In total, around 100 ginkgo trees are currently on the chopping block, causing great dismay to locals. The blossoming trees provide a breathtaking view of colorful leaves every fall. The image is mesmerizing, and it’s enough for botanists to adamantly protest cutting down the trees.
Business Developers Only See Dollar Signs
A major point of contention is that real-estate developers are accused of taking land that was meant for the public and turning it into a for-profit business venture.
The developers only care about how much money they will make, casting aside any concern for Tokyo’s historic ginkgo trees or how the public may feel about the project. Critics of the endeavor are aiming to protect Tokyo’s picturesque land one tree at a time.
Famed Japanese Author Is Opposed to the Project
Even some of Japan’s most famous inhabitants are getting involved in protests against the development project. Japanese novelist Haruki Murakami pleaded his case for keeping the alluring Tokyo park, even crediting Jingu Gaien for inspiring his award-winning writing.
“I’m strongly opposed to the Jingu Gaien redevelopment plan,” he said. “Please leave that pleasant jogging course full of greenery and the lovely Jingu Stadium as it is. Once something is destroyed, it can never be restored.”
The Rugby Stadium Serves as a Valuable Asset
Even Japanese musician Ryuichi Sakamoto penned an impassioned letter to Governor Koike outlining his disapproval of the plan before his death earlier this year.

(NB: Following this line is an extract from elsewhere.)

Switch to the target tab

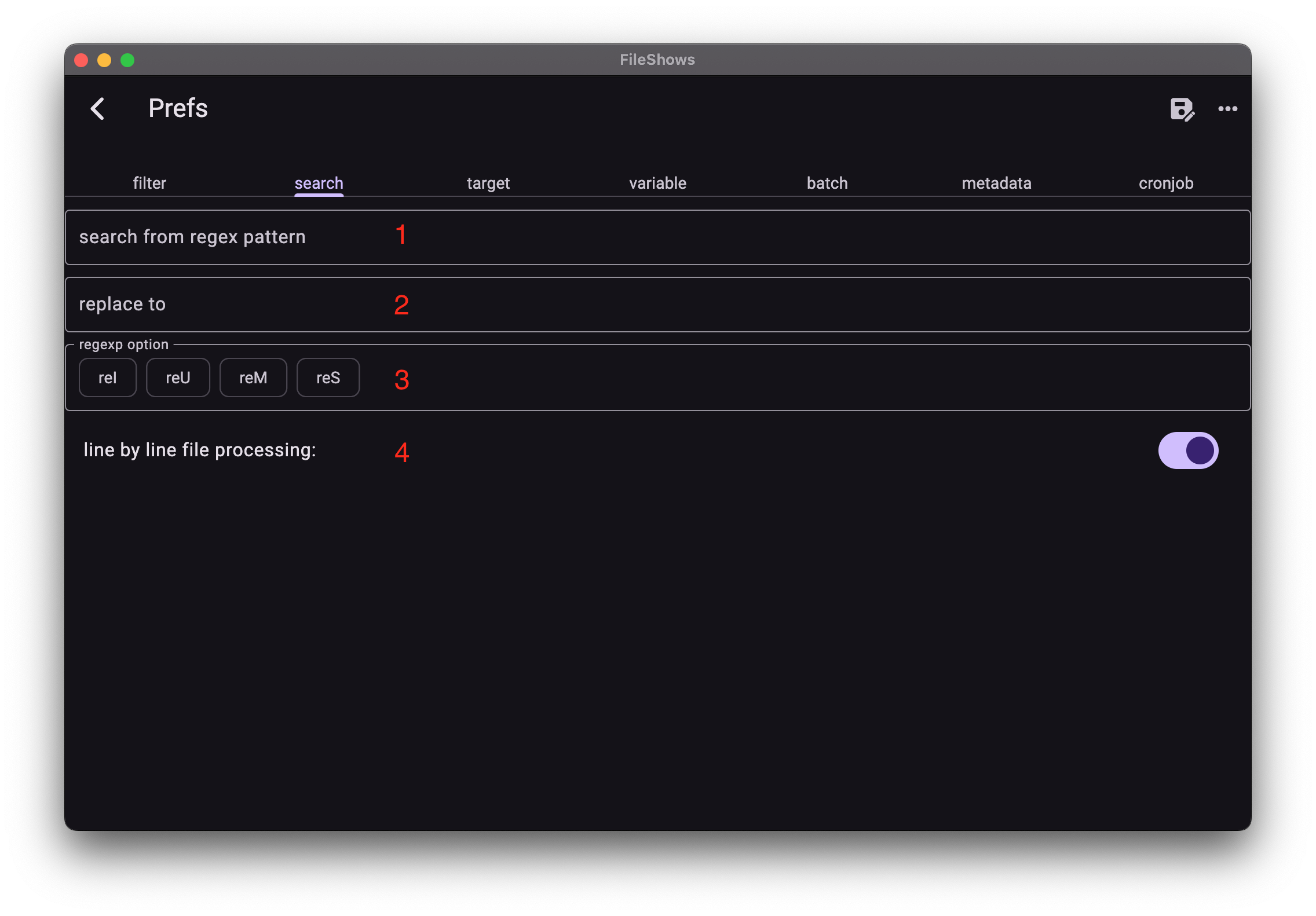[488, 183]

Chichibunomiya Rugby Stadium has been the site of many historical events over the years. It hosted the 1964 Olympics and famed American baseball player Babe Ruth once played there in 1934 against Japan. People of the country view the rugby stadium as an integral part of Japan’s heritage.

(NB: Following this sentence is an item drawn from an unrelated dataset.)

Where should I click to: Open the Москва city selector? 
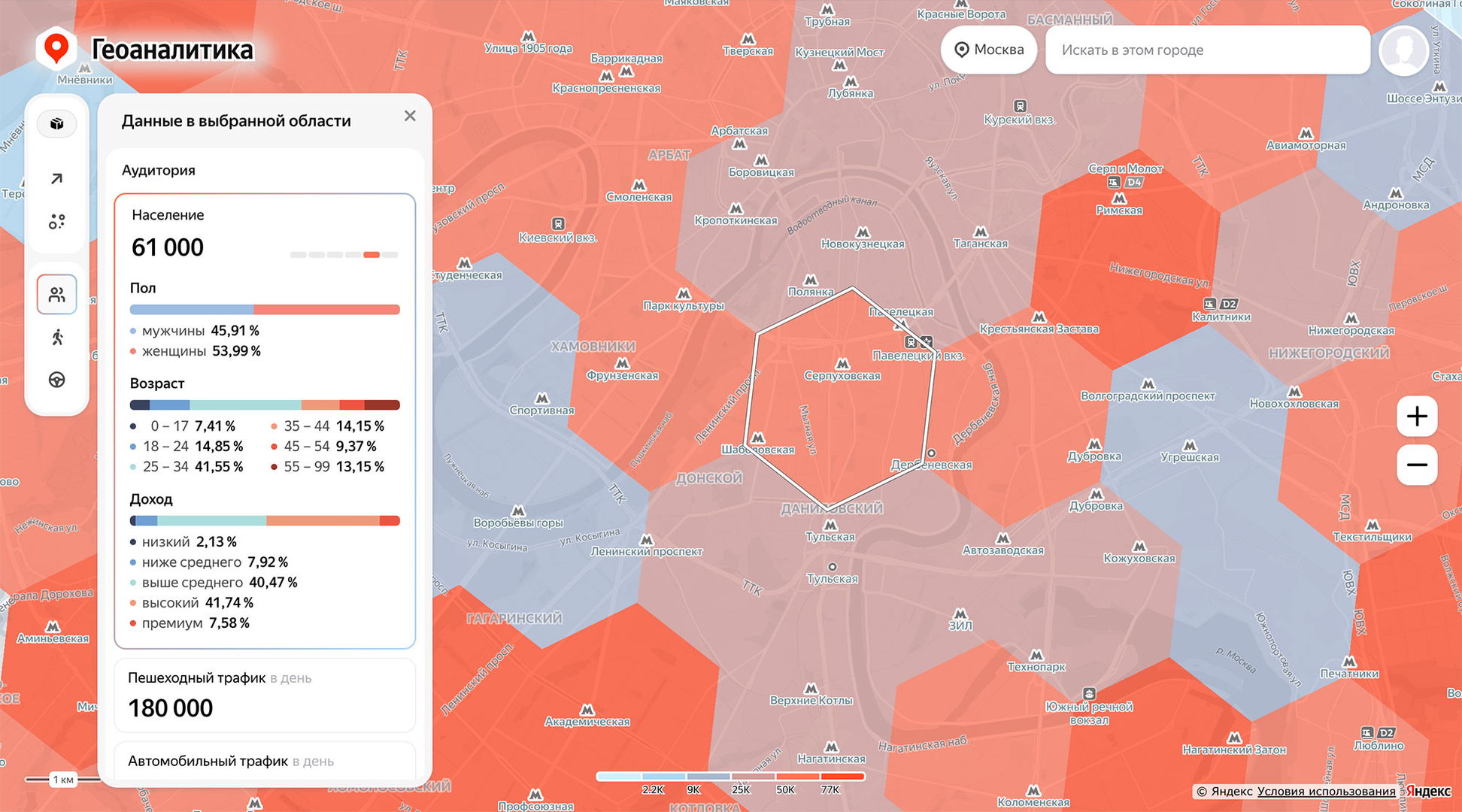point(989,50)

Is Political Collusion to Blame?
Many people believe that the governor and his cohorts have ulterior motives for chopping down Tokyo’s infamous ginkgo trees to redevelop the area. Koichi Nakano, a political scientist, suggests that Koike, Mitsui Fudosan, and Meiji Jingu, a religious organization that owns the majority of the land, are working together to line their pockets.
“But because Jingu Gaien is also a public park with sports facilities, politicians can – and do – meddle in the decisions,” said Nakano. “Which results in the cozy, probably collusive relationships among the insiders that are unaccountable to the public.”
Thousands of Trees Have Been Axed Before
Sadly, this is not the first time that an abundance of ginkgo trees have been mowed down to build commercial venues.
Almost 1,500 trees were cut down in the same part of Tokyo to construct a $1.4 billion stadium for the 2020 Tokyo Olympics. Mikiko Ishikawa, a professor at the University of Tokyo, said, “This is like building skyscrapers in the middle of Central Park in New York.”